The top-performing posts this year were “Running Xyntillan: Downtime” (134), “Castle Xyntillan – Session #0 – A Halberd to the Back” (117), and “Castle Xyntillan – Session #1 – Off to the Races” (82). My Castle Xyntillan campaign posts continue to attract attention, for understandable reasons. By contrast, hardly any posts of the past year show up in the stats at all. I think the best performing one is “Homebrew Highlights: Planet Karus 2024,” with 36 views. The next one is (I think) “Planet Karus – Session 33” with 18 views.
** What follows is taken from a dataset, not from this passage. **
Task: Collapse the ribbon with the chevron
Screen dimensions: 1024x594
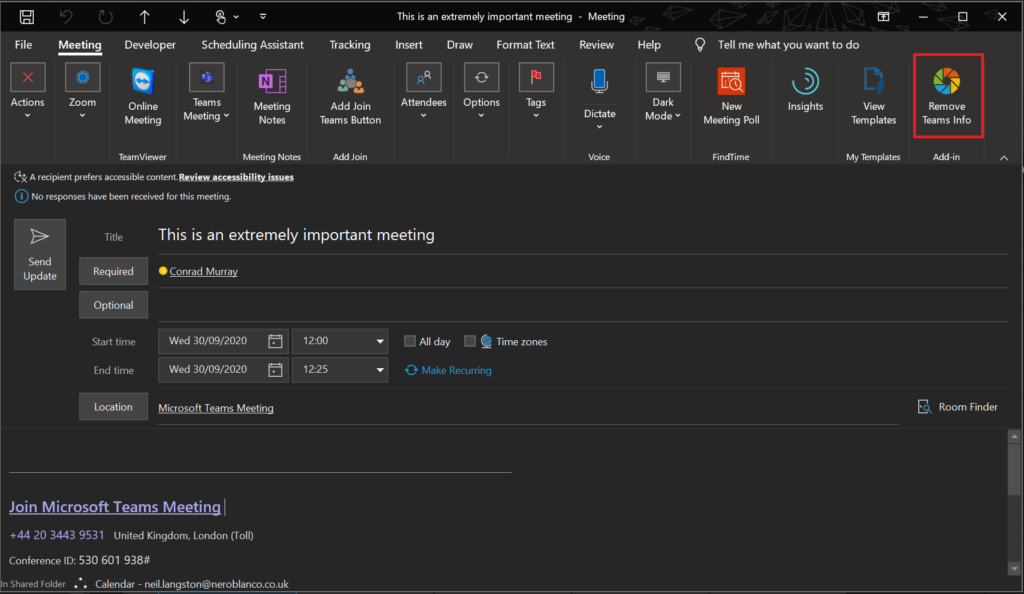Action: pyautogui.click(x=1004, y=157)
I can see why teasers for session reports posted elsewhere, which are about a fully homebrewed campaign to boot, don’t mean much to people outside those directly involved.
Referrers
Excluding search engines, Reddit, etc., the actual human-made websites sending traffic my way were beyondfomalhaut.blogspot.com (55), diyanddragons.blogspot.com (15), princeofnothingblogs.wordpress.com (6), and glaive-guisarme.blogspot.com (5). Thanks to all, and a special note of thanks to Glaive-Guisarme for the mention in their extensive post on how they prep Castle Xyntillan.
Looking back and ahead
Finishing up, let’s have a look at what I resolved to do last year, and make some new resolutions for the year to come.
Last year’s resolutions
Last year, I made the following resolutions: to continue the monthly in-person Planet Karus game and the monthly board game nights. See if we can increase attendance and frequency, even if only slightly. Run another in-person marathon session of Planet Karus. And yes, see if we can have a modest increase in the number of blog posts.
We managed to keep playing D&D as well as board games, and really, that’s the most important thing. Everything else is secondary. The frequency of the sessions remained unchanged; however, attendance increased slightly. That’s nice. We also played another marathon session of Planet Karus. In terms of blog posts, I did not get even close to posting the six I had intended to. There are many reasons for this. But the main thing is that it is just not a priority. I can either make it one or resign myself to this blog basically being on indefinite hiatus, except for those session reports.
Upcoming year
Honestly, if gaming in 2026 is similar to 2025, I won’t have any complaints. Provided there are no unexpected events, I expect to host about 8 to 9 D&D sessions (plus one marathon session) and have a similar number of board game nights. More D&D and various forms of gaming with my two seven-year-old boys will likely happen naturally, so I don’t need to set any resolutions for that. I will continue to share session reports here, but I plan to ease up on my blogging commitments. Instead, I’ll post tidbits about my homebrewed rules, procedures, and content whenever I feel inspired.
That’s it for this year in review. Happy 2026.